Since the study was performed at 10 primary health care centers located in varying socio-demographic and geographic areas in Stockholm County, results might be applicable to other organizations with similar conditions.
Conclusion
The interprofessional intervention about nutritional care for patients in a palliative phase living at home was successful for both DNs and GPs in two areas: perceived familiarity and perceived collaboration. In a third area, level of knowledge, it was only successful for GPs. The intervention seems promising, as it may create better prerequisites for teamwork and caring for patients living at home. However, it needs to be adjusted to optimize DNs’ level of knowledge. If the model used to develop this intervention (ConPrim) is used for interventions in other subjects, those interventions should also be evaluated by profession to ensure that interprofessional education works well for the members of all participating professions.
Acknowledgments
The authors are thankful to scientific editor Kimberly Kane for guidance and advice on writing in scientific English and to Hanna Sandelowsky for being a dedicated facilitator in the case seminar discussions.
Footnotes
Declaration of conflicting interests: The author(s) declared no potential conflicts of interest with respect to the research, authorship and/or publication of this article.

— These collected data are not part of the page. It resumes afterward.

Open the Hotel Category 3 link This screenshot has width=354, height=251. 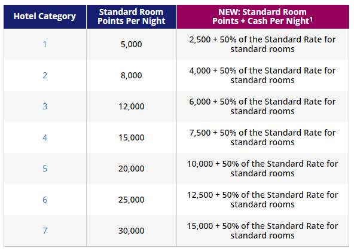[x=45, y=106]
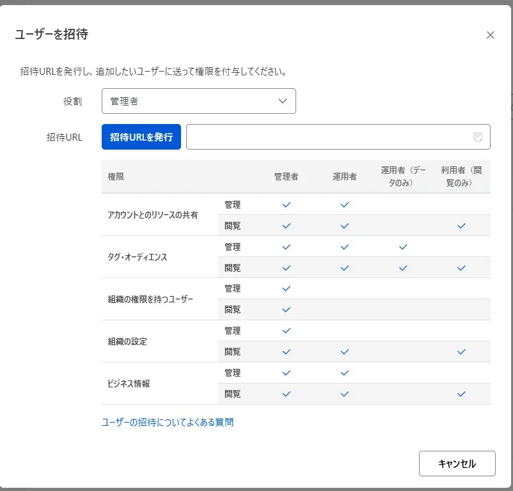Click the 招待URLを発行 button
The width and height of the screenshot is (513, 491).
tap(141, 136)
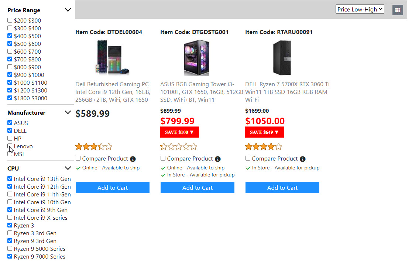Click star rating of ASUS RGB Gaming Tower
The height and width of the screenshot is (263, 412).
pyautogui.click(x=179, y=147)
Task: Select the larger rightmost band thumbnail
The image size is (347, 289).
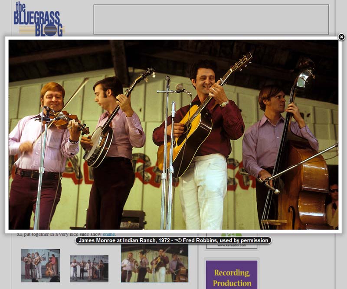Action: (154, 264)
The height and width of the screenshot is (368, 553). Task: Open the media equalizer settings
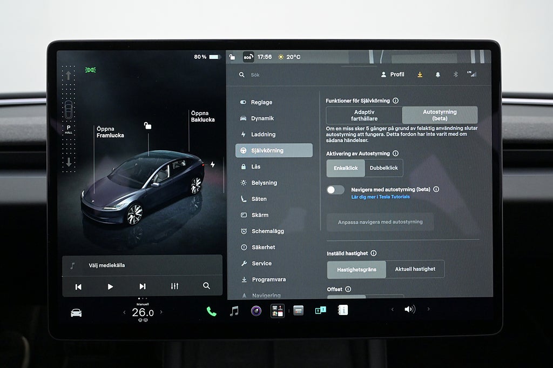tap(174, 286)
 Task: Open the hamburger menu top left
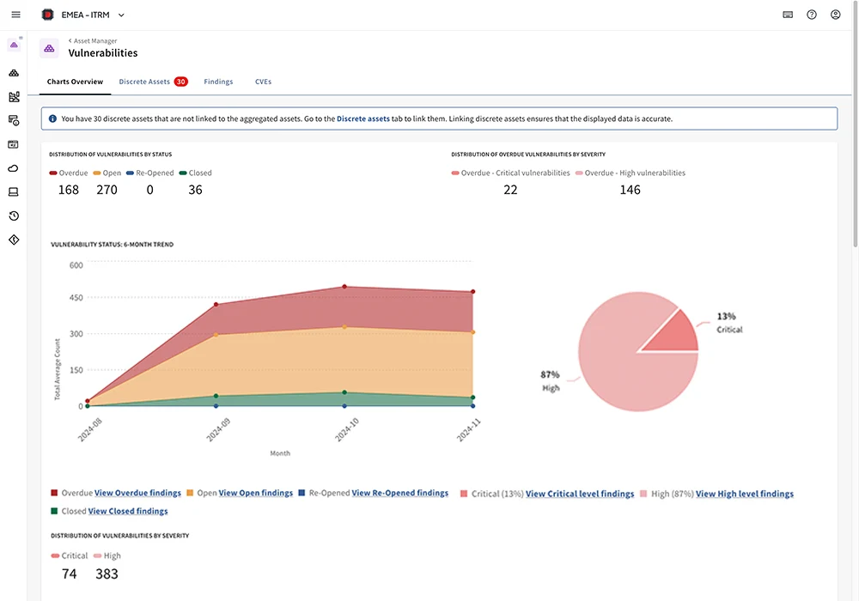click(15, 14)
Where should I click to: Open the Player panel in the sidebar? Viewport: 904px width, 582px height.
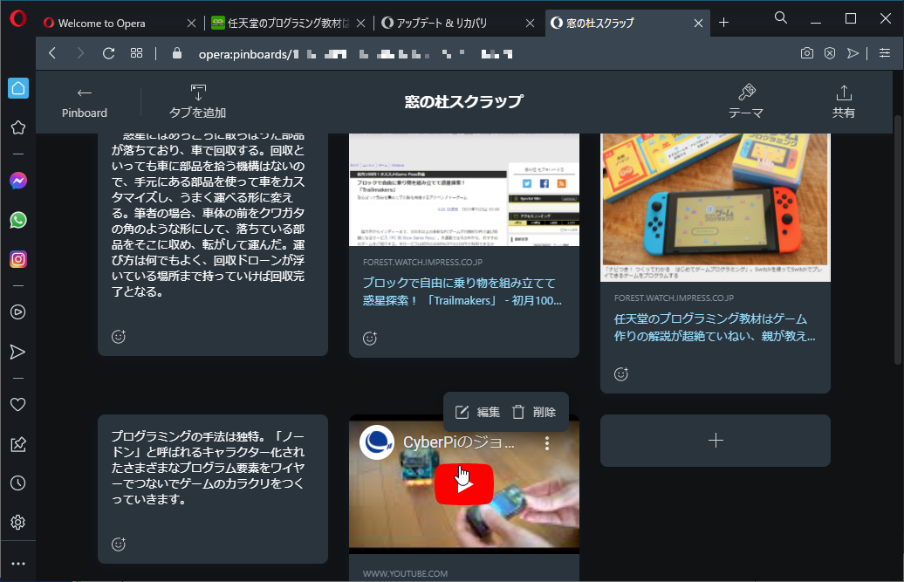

Ethical approval: The Regional Ethical Review Board in Stockholm, Sweden, approved the study (dnr.2011/1198–31/2).
Funding: The author(s) disclosed receipt of the following financial support for the research, authorship, and/or publication of this article: The project was partly funded by the Stockholm County Council.
Informed consent: Prior to the study, the professionals provided their verbal consent to participate. They also provided written consent at the case seminar.